That said I use a Mac Pro 2009 8core 2.26GHz w/16GB RAM and a 4-drive Hardware RAID5 (Areca 4port SAS controller) and it is a terrific performer for virtualisation.

I found that WD Velociraptor drives perform best, though they're a bit noisy for seeks. If you have regular backups of your system, Mac OS X Software RAID0 should provide great performance. If you use Hardware RAID and space is not an issue, RAID1+0 is strongly preferred over RAID5/6 for much better performance.

I use some super quiet Samsung F3 single platter 500GB drives, so I settled for RAID5 instead to gain some more disk space.

I can recommend Areca RAID cards if you're looking for a Hardware RAID solution, but you might need a backplane from maxupgrades.com.

I've been running 8 VMs in parallel and haven't even noticed an impact on system performance.

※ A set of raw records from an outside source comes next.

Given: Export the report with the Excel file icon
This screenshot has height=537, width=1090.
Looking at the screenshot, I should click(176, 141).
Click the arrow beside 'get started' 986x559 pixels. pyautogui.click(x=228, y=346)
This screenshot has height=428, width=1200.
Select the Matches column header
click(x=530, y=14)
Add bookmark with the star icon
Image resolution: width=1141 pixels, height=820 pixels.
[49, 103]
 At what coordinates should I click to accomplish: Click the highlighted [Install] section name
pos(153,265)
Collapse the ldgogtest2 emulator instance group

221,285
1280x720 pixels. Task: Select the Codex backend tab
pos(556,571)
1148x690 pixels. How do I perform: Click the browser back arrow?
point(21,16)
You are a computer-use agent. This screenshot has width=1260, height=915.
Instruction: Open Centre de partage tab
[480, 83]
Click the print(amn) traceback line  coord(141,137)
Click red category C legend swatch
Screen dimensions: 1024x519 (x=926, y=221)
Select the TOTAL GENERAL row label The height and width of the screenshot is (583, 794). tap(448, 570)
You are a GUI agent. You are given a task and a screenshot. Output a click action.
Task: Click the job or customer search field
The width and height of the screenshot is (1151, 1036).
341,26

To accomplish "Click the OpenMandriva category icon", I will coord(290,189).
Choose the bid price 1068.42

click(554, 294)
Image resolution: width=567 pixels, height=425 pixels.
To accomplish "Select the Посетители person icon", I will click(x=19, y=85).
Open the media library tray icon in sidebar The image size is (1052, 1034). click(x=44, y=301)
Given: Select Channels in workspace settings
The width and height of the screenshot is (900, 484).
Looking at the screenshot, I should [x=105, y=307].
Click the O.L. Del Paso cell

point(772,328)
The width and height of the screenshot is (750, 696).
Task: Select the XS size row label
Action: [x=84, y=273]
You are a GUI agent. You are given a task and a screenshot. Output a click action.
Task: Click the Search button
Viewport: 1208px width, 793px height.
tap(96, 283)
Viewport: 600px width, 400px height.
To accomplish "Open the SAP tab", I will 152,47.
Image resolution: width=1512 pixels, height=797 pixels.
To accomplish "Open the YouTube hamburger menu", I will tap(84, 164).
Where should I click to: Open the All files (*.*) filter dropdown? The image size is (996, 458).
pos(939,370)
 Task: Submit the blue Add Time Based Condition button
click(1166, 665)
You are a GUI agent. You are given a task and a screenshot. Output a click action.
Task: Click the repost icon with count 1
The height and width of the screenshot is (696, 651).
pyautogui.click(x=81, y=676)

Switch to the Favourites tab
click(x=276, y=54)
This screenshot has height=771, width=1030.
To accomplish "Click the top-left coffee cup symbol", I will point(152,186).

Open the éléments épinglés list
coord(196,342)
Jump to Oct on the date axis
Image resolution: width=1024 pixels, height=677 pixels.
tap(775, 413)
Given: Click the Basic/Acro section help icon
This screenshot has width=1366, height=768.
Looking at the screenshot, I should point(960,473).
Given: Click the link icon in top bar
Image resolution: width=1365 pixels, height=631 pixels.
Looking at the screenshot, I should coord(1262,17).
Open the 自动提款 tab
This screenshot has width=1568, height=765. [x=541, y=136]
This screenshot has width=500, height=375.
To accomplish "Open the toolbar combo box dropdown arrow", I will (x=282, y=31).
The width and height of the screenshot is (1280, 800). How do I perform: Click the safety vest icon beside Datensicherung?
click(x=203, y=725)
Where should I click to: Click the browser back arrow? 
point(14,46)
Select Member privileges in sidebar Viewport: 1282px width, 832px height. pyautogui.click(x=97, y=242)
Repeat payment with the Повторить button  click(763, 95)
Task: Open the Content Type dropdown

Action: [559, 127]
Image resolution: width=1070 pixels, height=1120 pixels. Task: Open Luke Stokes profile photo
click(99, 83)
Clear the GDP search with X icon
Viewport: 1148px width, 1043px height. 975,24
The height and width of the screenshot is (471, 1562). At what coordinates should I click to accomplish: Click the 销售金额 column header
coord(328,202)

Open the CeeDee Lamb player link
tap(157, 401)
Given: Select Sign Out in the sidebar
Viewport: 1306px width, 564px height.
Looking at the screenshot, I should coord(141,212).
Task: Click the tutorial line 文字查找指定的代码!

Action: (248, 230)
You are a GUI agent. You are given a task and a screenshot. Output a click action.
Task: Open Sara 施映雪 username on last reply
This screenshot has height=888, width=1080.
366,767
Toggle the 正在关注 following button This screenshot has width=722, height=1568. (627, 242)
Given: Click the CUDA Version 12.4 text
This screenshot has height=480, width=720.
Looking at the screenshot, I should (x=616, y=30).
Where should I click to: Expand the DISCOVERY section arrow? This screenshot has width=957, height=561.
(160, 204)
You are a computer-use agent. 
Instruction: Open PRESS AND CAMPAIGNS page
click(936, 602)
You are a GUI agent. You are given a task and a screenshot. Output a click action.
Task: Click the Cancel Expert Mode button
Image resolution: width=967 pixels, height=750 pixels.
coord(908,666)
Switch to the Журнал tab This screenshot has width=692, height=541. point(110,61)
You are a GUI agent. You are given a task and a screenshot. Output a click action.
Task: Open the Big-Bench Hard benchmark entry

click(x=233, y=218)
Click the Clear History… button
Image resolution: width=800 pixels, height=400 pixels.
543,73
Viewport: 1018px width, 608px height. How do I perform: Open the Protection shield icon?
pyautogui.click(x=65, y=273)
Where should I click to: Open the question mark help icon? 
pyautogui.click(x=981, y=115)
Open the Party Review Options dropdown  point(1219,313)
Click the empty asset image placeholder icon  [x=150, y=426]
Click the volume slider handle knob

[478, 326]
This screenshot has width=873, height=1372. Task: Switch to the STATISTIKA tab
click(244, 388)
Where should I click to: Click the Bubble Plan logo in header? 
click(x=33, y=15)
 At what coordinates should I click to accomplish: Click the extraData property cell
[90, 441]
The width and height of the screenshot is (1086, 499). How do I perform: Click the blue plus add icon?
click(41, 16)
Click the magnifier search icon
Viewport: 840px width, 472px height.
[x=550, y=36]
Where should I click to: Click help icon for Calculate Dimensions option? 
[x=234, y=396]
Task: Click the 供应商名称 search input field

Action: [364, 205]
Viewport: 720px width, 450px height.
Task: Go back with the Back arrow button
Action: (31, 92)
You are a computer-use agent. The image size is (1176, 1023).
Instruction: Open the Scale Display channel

Note that until today I've been running Fusion 2.0.6 on the 32-Bit kernel and it has performed really well. I just switched to Fusion 3 and 64-Bit kernel which seems to work fine aswell.

I don't think you will see a significant difference between running VMware Fusion on the 32-Bit vs. running it on a 64-Bit Kernel, unless your virtual machines have more than 4GB RAM.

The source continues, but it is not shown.